[Gluster-devel] Notes on "brick multiplexing" in 4.0

Wed Jun 17 12:14:42 UTC 2015

> One more question. I keep hearing about QoS for volumes as a feature.
> How will we guarantee service quality for all the bricks from a single
> server? Even if we weren't doing QoS, we make sure that operations on
> brick doesn't DOS the others. We already keep hearing from users about
> self-healing causing problems for the clients.
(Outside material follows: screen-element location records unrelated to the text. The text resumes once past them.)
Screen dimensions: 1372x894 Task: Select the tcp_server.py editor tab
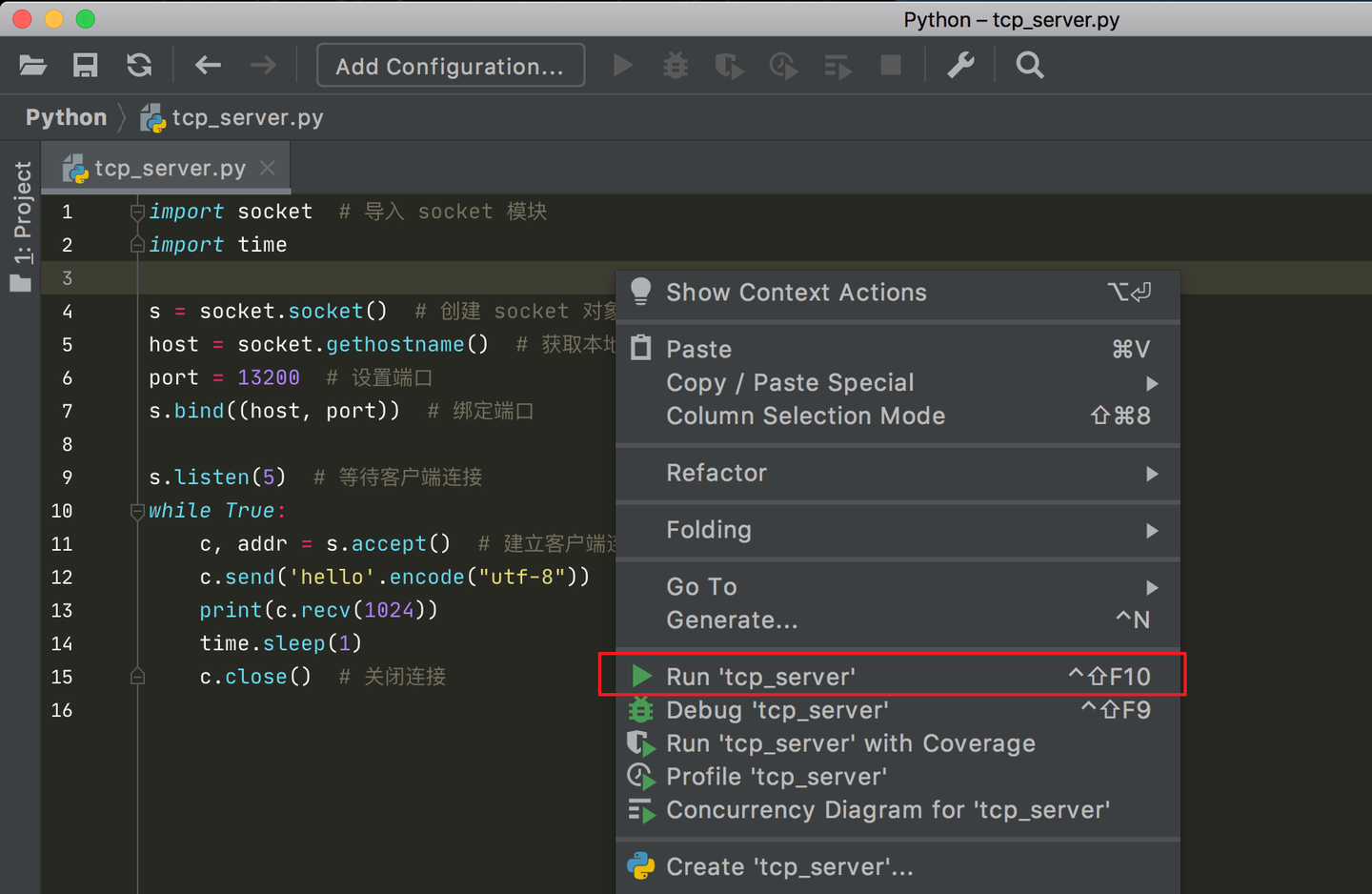tap(170, 169)
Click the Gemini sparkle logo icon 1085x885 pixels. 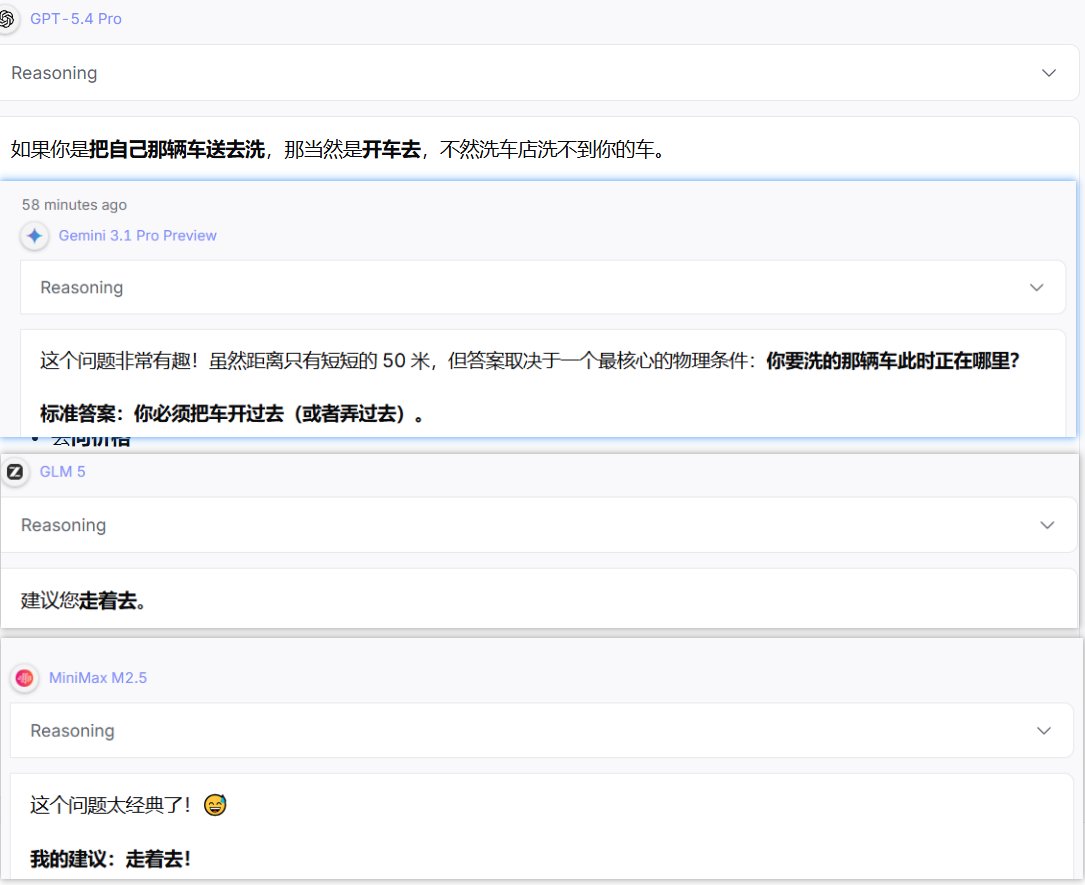(35, 236)
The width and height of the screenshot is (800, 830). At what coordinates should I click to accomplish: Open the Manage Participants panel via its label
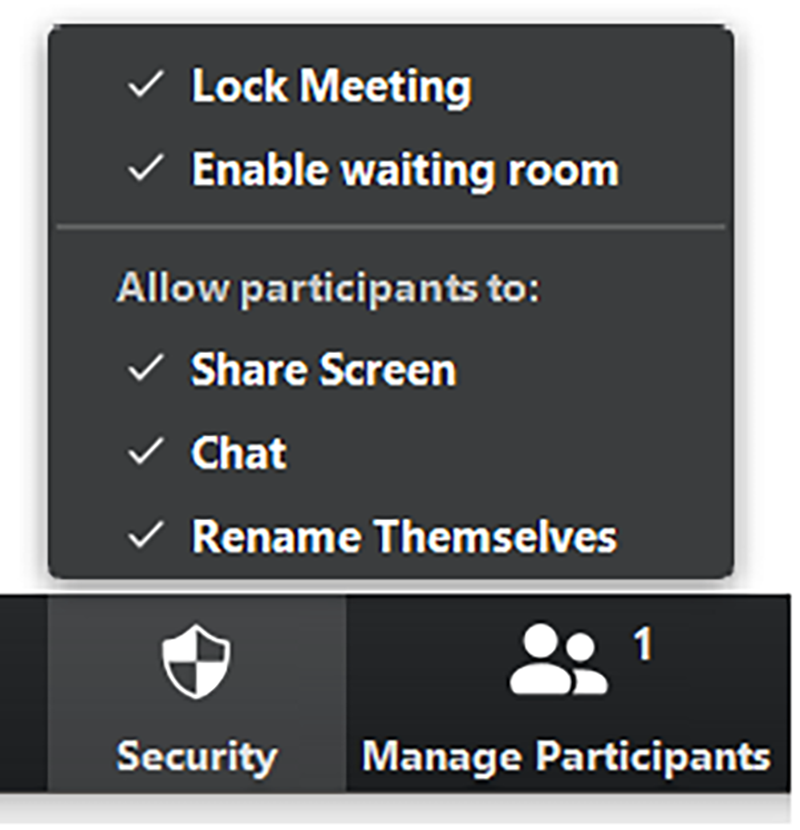(x=566, y=755)
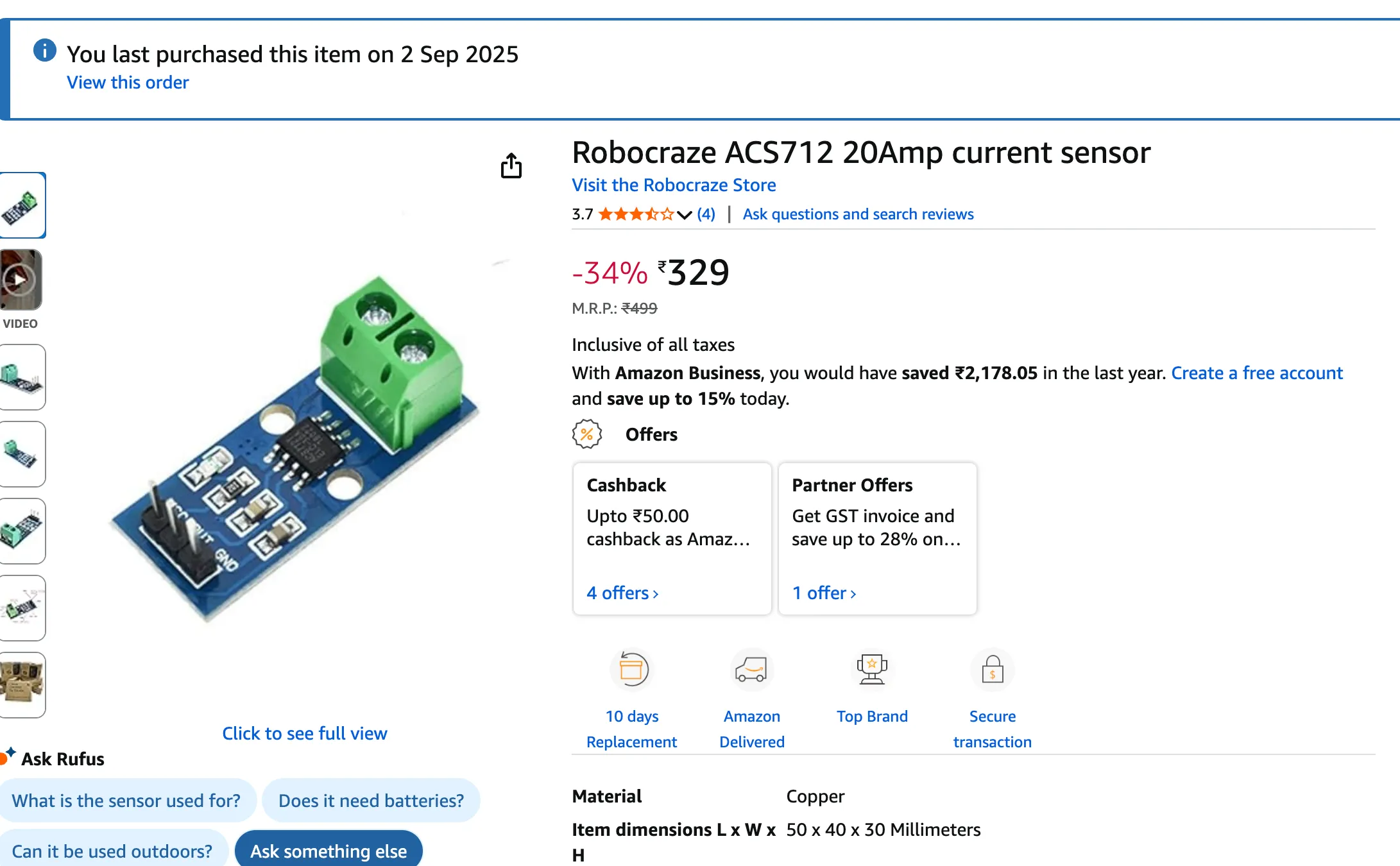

Self-healing, rebalance
> running simultaneously on multiple volumes in a multiplexed bricks
> environment would most likely be disastrous.

Self-heal or rebalance running simultaneously on multiple volumes in a
*non*-multiplexed environment can be disastrous too.  It's the same I/O
load on the same machines, plus more context switches.  We could try to
use cgroups, if we don't mind giving up portability, but that would only
give us a very coarse level of control.  Within one process, we can
re-evaluate request and I/O queue lengths, thread states, memory usage,
and so on for every single request.  That finer level of control avoids
the risk of sacrificing utilization to ensure QoS.  If anything, the QoS
argument leads toward having just one glusterfsd process per server.  It
doesn't entirely solve the problem, since we still need to deal with
issues across servers, but it helps.